START Extract to read

How Important is Tourism to the Castros?

Tuesday, December 11, 2012
It's so important, that they have:

Prostituted two generations of young Cuban women (and men) -- in order to satisfy the sexual whims of foreigners.

Institutionalized a system of tourism apartheid, relegating Cubans to second-class citizens -- in order to "cleanse" the ambiance.

Focused their family's business empire (GAESA, Inc.) on the travel sector, with Raul's son-in-law at the helm -- in order to pocket the profits.

And now, exposed the Cuban people to a deadly disease -- in order to ensure that the profits keep coming.

(Not to mention imprisoned independent journalist Calixto Martinez Arias -- to punish him for exposing the regime's cover-up.)

From The Miami Herald:

Cholera outbreak in Cuba kept mostly quiet

Cuban dissident Walter Clavel says that when he took his 2-year-old son to a hospital Wednesday with a case of diarrhea, the boy was tested for a sometimes fatal disease that the government is stubbornly refusing to acknowledge - cholera.

Nurses told him the test was negative, and the boy was not quarantined in the three wards reserved for cholera patients at the North Pediatric Hospital in eastern city of Santiago de Cuba, Clavel said.

Cuba, especially the eastern third of the island, is suffering an alarming outbreak of cholera, brewed in its decrepit water and sewer systems and fueled by Hurricane Sandy's floods, according to residents.

More than a dozen deaths have been reliably reported. Hospitals and prisons have been quarantined at times. Schools have been shut down, and so have restaurants and street kiosks selling juices and others products made with water.

END Extract to read
START Recorded information

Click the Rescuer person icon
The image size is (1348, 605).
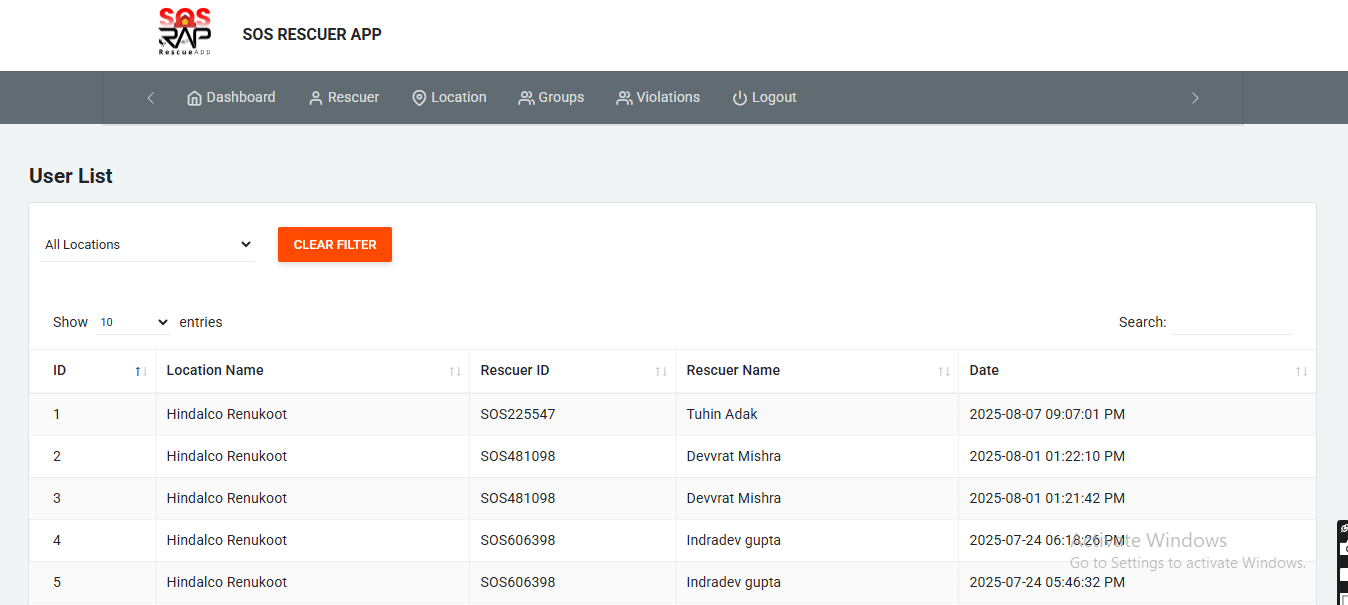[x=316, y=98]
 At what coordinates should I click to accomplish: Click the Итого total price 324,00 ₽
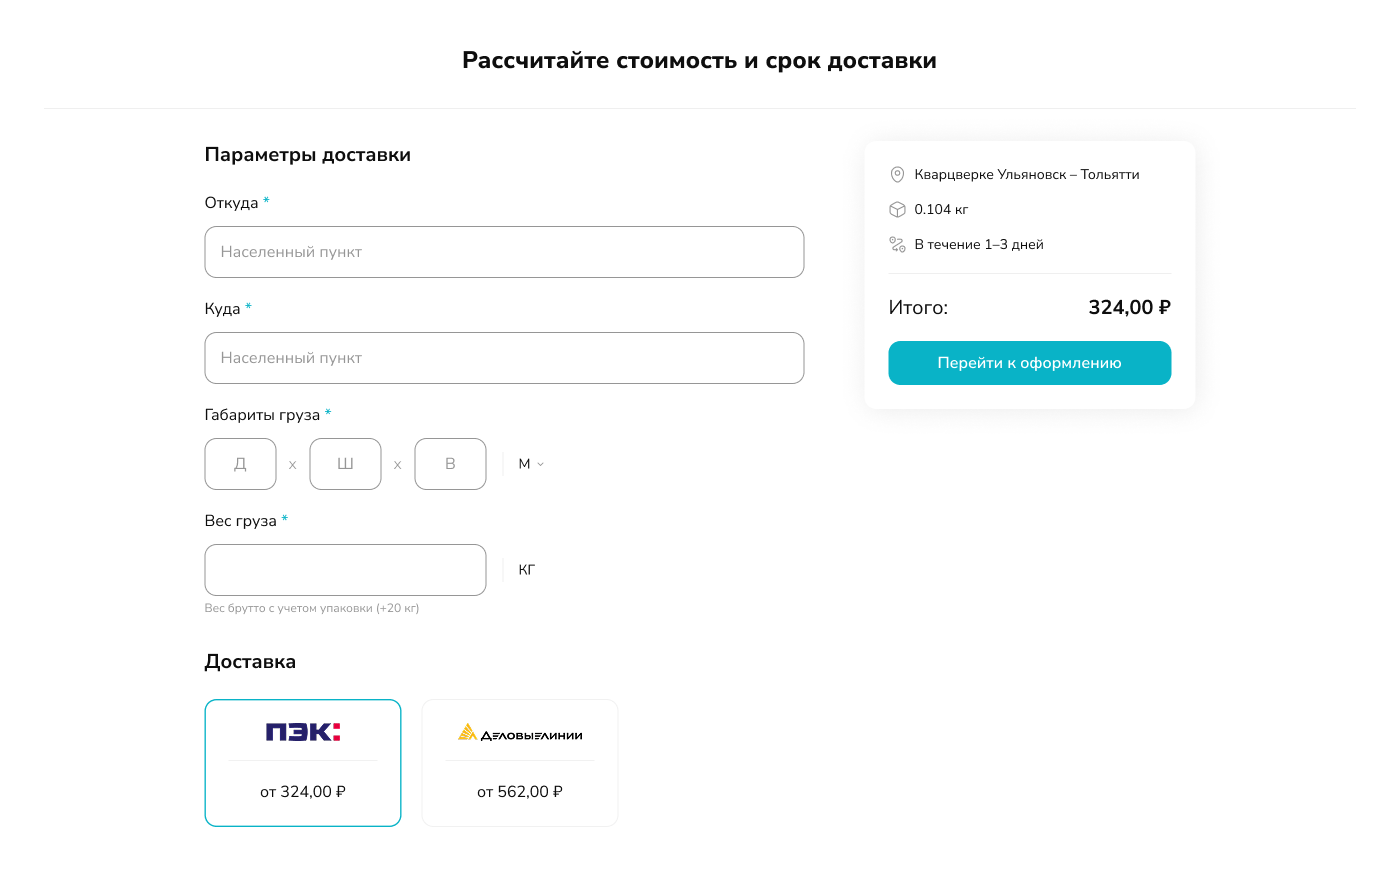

END Recorded information

[Tasks to perform]:
**A.** Name each action that the post on Cuban tourism and cholera attributes to the Castros in its opening list, including the one in parentheses.
**B.** Answer these questions using the post on Cuban tourism and cholera:
(i) Who is at the helm of GAESA, Inc.?
(ii) How many wards at the North Pediatric Hospital are reserved for cholera patients?
(iii) According to residents, what fueled the cholera outbreak?
**C.** Continue the post on Cuban tourism and cholera, starting after its final sentence.

[Expected responses]:
**A.**
- Prostituted two generations of young Cuban women (and men) to satisfy the sexual whims of foreigners.
- Institutionalized a system of tourism apartheid that relegates Cubans to second-class citizens.
- Focused their family's business empire (GAESA, Inc.) on the travel sector, with Raul's son-in-law at the helm.
- Exposed the Cuban people to a deadly disease.
- Imprisoned independent journalist Calixto Martinez Arias.

**B.**
(i) Raul's son-in-law.
(ii) Three.
(iii) Hurricane Sandy's floods.

**C.**
Government buildings have established hand and shoe disinfecting stands at their entrances. Some public health officials have gone door to door asking if anyone is suffering from diarrhea, vomiting or fevers, and others distributed water purification tablets.

Cuba's government has said nothing publicly about cholera since Aug. 28, when it announced that an outbreak in the eastern city of Manzanillo - the first in a century - had ended after 417 confirmed cases, three fatal.

Police stationed at hospitals are telling visitors to keep quiet about the cholera and other diseases, Clavel said - apparently to avoid upsetting the Caribbean island's $2.5 billion-a-year tourism industry.

"We have to question whether the Cuban government today prioritizes their need for tourism... more than local public health demands," wrote Sherri Porcelain, a public health expert at the University of Miami and researcher at its Institute for Cuban and Cuban American Studies.